1.本発明に係る製造方法は、従来のHPHT法のような数千度への高温加熱や高圧力を必要とせず、常温〜約200℃の温度範囲で実施できるので、ダイヤモンド粒子を貴金属指輪などにセッティングした後でも適用できる。
2.従来の電子線照射法は、電子線照射時に発生する二次X線の遮蔽が必要であり、施設が大掛かりになるが、本発明に係る製造方法によれば、使用するイオン加速器は二次X線がほとんど発生しないので、遮蔽設備を必要としないので施設が大掛かりになることがない。

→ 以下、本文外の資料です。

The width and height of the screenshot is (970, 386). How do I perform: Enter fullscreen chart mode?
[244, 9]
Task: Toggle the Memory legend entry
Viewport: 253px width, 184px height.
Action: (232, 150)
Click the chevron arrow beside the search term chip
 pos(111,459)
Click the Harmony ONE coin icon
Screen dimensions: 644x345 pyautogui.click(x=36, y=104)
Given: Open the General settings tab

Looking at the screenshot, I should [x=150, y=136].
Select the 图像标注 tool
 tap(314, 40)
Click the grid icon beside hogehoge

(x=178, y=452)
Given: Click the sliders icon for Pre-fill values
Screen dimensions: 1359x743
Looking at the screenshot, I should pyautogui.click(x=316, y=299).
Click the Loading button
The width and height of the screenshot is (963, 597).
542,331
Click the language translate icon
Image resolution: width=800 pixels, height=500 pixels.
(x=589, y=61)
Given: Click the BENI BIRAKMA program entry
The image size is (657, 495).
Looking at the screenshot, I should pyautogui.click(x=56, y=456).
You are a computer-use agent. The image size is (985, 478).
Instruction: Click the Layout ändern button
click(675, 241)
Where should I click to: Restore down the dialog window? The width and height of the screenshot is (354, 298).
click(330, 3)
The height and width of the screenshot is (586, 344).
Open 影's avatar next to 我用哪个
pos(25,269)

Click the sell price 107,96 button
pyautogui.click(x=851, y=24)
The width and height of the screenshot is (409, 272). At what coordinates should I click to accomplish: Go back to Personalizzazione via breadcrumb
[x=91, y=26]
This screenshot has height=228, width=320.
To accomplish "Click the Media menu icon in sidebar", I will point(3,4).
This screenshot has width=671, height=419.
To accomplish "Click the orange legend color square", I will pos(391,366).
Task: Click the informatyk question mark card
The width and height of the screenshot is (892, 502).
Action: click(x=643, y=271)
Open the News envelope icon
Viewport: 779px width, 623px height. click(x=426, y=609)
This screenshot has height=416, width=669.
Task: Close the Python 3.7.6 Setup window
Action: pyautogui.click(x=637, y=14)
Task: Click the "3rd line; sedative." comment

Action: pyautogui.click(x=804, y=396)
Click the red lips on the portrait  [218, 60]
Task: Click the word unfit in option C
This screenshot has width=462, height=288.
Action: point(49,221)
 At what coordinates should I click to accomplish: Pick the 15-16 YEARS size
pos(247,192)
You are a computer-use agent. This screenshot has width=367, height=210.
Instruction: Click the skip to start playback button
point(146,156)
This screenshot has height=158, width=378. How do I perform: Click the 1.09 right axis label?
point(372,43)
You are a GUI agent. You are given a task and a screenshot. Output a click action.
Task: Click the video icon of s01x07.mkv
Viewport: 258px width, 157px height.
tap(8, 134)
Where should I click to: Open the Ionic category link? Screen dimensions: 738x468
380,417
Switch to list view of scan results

3.従来の電子線照射法は、照射後に約1000℃の温度で数時間の熱処理工程を必要とするが、本発明に係る製造方法によれば、ダイヤモンド粒子へのイオン照射後の熱処理やアニーリングなどが不要で、数分から1時間程度で着色したダイヤモンド粒子を製造できるので、生産性が大幅に向上する。
4.従来の中性子照射処理法は、原子炉や大型加速器などの大規模施設を必要とし、さらに照射後にダイヤモンド内の不純物が放射化する恐れがあったが、本発明に係る製造方法によれば、照射するイオンエネルギー量は不純物が放射化するほどではないので、ダイヤモンド粒子が放射化する恐れはない。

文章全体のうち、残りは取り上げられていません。